Стеньке понравилось это, и он рассмеялся. А Черкашенин досказывал:

– Ходил еще Ермак Тимофеевич в Сибирь. Воевал он Сибирское царство и отдал то царство в подарок царю Ивану Васильевичу. А царь дарил ему со своего царского плеча богатую шубу да железный панцирь. Да не впрок пошел атаману донскому, Ермаку Тимофеевичу, тот подарок царский: ко дну потянул его панцирь, когда переплывал Ермак реку Иртыш… Погиб он, но слава его не сгинет во веки веков.

Стенька допытывался, – далек ли путь в Сибирское царство?

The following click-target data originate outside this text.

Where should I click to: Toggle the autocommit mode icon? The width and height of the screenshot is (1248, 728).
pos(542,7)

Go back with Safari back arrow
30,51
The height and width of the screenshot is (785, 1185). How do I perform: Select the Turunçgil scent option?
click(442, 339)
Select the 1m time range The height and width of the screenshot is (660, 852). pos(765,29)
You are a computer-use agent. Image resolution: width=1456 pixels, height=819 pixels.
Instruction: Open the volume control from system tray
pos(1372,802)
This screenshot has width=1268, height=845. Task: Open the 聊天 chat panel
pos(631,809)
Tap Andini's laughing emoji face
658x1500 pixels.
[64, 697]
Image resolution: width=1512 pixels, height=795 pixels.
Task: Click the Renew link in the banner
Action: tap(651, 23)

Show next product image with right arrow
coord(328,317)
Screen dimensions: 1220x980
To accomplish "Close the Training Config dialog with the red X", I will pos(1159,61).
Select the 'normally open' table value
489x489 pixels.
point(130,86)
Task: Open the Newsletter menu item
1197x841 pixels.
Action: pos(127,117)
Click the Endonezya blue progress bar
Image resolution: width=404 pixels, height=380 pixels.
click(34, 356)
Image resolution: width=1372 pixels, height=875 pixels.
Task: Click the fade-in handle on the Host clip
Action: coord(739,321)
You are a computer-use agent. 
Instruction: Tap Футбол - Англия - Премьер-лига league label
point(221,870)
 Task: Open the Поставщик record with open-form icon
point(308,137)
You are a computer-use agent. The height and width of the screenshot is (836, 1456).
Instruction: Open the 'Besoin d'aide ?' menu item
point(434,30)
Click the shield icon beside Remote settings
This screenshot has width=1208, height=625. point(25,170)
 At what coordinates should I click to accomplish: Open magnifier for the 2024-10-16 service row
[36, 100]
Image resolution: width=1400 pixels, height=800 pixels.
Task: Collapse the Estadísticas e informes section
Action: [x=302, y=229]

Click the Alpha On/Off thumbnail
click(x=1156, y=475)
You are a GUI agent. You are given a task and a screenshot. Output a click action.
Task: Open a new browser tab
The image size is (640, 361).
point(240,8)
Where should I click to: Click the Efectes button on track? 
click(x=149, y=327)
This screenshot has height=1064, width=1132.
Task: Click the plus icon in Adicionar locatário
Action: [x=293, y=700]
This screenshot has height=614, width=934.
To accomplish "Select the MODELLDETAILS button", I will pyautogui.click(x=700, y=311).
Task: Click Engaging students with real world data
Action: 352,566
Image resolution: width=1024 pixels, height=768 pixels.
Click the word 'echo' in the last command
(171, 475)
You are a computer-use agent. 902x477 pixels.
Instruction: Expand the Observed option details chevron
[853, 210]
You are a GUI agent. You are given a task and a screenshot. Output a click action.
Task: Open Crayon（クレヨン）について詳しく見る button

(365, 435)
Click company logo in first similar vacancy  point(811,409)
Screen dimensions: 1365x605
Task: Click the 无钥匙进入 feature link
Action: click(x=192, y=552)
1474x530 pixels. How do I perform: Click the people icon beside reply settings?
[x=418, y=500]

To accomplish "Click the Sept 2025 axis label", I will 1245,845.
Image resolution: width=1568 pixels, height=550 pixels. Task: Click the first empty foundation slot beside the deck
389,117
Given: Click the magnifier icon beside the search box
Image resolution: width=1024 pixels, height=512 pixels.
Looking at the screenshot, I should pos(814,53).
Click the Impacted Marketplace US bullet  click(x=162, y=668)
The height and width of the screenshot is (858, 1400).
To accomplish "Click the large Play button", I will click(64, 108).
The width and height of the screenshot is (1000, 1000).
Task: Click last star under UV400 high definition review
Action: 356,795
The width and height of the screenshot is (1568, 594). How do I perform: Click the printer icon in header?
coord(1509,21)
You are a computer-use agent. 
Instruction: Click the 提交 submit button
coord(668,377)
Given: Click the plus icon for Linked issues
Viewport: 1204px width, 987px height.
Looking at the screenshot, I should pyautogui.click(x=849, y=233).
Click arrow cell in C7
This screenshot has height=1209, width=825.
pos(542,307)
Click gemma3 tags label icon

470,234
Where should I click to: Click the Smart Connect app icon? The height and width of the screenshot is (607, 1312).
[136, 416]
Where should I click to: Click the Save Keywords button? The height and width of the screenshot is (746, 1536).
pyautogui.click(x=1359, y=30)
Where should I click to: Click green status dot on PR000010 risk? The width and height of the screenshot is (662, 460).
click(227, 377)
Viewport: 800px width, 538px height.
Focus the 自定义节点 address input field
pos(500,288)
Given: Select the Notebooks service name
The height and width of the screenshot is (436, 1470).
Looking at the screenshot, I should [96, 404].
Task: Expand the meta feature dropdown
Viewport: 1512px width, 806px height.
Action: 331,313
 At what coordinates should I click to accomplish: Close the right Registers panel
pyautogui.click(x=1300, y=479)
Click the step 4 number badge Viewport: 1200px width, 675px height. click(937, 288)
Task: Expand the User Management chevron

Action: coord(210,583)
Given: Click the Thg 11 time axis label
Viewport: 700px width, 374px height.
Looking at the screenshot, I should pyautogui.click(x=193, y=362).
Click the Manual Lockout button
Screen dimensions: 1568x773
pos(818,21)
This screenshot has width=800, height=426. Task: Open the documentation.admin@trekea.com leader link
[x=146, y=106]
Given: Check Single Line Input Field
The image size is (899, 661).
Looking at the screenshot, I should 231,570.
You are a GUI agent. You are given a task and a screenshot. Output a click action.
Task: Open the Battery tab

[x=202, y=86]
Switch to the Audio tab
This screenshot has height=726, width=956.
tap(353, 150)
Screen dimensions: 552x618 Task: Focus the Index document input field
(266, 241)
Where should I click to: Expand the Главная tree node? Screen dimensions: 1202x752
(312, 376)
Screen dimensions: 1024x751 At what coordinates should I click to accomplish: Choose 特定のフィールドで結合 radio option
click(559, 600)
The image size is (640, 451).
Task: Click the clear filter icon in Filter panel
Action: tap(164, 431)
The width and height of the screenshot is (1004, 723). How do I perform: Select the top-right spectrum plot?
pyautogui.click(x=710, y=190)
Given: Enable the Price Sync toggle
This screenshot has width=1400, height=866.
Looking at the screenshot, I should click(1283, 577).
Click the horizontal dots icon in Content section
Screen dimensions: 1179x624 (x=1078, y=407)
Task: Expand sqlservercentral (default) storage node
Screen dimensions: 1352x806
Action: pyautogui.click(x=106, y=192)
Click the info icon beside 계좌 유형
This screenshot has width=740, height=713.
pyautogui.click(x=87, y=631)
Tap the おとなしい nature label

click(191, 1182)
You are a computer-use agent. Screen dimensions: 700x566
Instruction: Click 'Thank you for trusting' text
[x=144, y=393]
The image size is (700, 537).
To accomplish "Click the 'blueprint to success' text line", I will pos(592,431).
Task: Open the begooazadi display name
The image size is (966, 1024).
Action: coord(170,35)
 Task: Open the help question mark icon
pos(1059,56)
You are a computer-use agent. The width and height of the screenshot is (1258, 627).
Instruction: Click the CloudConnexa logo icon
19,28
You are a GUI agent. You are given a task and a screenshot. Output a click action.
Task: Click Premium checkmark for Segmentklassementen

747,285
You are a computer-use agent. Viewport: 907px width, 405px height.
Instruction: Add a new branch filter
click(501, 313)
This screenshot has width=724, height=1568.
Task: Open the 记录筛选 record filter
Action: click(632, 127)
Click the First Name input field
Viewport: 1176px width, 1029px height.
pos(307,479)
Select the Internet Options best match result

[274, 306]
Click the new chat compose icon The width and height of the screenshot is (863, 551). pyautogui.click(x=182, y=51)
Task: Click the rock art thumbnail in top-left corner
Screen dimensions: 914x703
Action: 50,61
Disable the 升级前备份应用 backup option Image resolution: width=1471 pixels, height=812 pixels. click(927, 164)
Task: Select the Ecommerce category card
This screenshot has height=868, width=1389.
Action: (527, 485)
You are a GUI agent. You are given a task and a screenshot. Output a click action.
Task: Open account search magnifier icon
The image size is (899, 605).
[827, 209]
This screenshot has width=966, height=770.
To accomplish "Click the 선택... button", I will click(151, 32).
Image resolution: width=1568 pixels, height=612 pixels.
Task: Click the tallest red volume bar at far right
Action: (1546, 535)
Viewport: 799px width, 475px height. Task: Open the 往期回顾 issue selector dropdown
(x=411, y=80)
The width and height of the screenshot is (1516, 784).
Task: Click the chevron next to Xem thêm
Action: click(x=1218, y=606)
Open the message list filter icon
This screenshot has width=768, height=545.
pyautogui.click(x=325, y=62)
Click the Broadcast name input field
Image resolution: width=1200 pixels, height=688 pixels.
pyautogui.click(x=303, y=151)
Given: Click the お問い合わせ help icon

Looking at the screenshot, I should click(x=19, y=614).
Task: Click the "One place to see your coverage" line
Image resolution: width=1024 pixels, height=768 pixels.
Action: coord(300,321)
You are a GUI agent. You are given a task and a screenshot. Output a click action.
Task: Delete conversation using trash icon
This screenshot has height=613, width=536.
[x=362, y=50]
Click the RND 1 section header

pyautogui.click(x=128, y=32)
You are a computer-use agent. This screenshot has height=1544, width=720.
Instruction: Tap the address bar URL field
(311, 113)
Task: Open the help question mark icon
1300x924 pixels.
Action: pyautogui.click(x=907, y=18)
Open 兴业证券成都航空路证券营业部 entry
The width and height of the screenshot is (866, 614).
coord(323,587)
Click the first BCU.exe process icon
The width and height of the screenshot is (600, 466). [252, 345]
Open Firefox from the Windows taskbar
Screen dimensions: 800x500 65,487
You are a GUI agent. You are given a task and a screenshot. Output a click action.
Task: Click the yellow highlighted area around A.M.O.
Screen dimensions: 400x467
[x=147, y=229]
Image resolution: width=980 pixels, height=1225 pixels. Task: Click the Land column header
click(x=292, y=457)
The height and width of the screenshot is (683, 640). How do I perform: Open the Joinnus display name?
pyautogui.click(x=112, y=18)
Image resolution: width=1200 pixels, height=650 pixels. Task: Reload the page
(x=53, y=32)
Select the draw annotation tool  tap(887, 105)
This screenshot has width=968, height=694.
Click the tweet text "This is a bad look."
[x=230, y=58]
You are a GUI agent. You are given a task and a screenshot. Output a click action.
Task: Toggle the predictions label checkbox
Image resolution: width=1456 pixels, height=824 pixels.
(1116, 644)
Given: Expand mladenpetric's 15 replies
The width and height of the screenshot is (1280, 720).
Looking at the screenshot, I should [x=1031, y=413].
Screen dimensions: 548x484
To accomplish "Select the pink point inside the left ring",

Старик молчал. Он слушал песню Дона.

– А далече ли плыть надобно до Персидского царст­ва? – спрашивал Стенька.

Дед продолжал молчать.

Легкий ветерок срывался со степи. Пенились волны в Дону. С Азовского моря гнало ветром кипучие валы. Трава в степи припадала к земле. Гнулись да поскрипывали ветки деревьев.

Старому атаману Черкашенину казалось, что чей-то далекий, с берегов Иртыша, голос летел сюда, к стенам Азова-города, отвоеванного у турок, приветствуя тихий Дон, приветствуя славу казачью…

ГЛАВА ДВАДЦАТЬ ВОСЬМАЯ

Валуйский воевода послал гонца узнать, кто приска­кал. Гонец сообщил:

– Татаринов с станицей!

– Поставьте свечи в церкви, – сказал валуйский вое­вода, – покойник голову везет к царю!.. А ты, гонец, спеши в Оскол, предупреди-ка воеводу.

Гонец переменил коня и помчался в Оскол. В Осколе воевода, расспросив гонца валуйского, тоже сказал:

– Пропала буйная головушка!.. Скачи в Елец! Предупреди!..

Гонец переменил коня и помчался в Елец. Елецкий воевода разгладил бороденку, перекрестился и прошептал:

– Ну, царствие небесное ему, рабу божьему Михаилу!.. Скачи-ка, гонец, во град великий Тулу.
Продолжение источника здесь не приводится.